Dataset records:

=======

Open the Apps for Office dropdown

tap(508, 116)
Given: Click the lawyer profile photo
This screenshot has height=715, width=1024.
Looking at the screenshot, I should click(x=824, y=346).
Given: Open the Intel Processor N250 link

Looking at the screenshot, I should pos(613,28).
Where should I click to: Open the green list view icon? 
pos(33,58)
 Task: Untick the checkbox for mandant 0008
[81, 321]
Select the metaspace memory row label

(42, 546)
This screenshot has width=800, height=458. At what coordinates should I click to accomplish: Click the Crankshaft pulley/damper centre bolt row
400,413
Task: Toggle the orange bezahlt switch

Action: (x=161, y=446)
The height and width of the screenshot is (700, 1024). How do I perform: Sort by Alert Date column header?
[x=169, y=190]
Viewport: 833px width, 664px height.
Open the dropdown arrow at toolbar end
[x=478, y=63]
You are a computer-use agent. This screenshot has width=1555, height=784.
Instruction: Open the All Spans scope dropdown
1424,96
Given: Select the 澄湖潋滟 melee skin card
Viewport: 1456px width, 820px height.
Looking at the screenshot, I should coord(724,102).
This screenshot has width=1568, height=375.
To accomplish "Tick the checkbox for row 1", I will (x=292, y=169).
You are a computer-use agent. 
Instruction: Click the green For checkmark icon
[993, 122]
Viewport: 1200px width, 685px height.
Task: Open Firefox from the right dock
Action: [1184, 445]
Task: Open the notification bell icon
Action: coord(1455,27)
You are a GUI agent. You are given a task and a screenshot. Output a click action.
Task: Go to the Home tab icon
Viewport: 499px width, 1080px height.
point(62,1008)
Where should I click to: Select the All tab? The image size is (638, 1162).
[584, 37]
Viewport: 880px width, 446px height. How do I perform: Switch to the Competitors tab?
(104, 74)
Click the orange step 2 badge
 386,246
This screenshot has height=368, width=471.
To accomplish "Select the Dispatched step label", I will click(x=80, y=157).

=======

Please return each line of the data above in which the word "agent" occurs.

Result of the exercise -
You are a computer-use agent. This screenshot has width=1555, height=784.
You are a computer-use agent. 
You are a GUI agent. You are given a task and a screenshot. Output a click action.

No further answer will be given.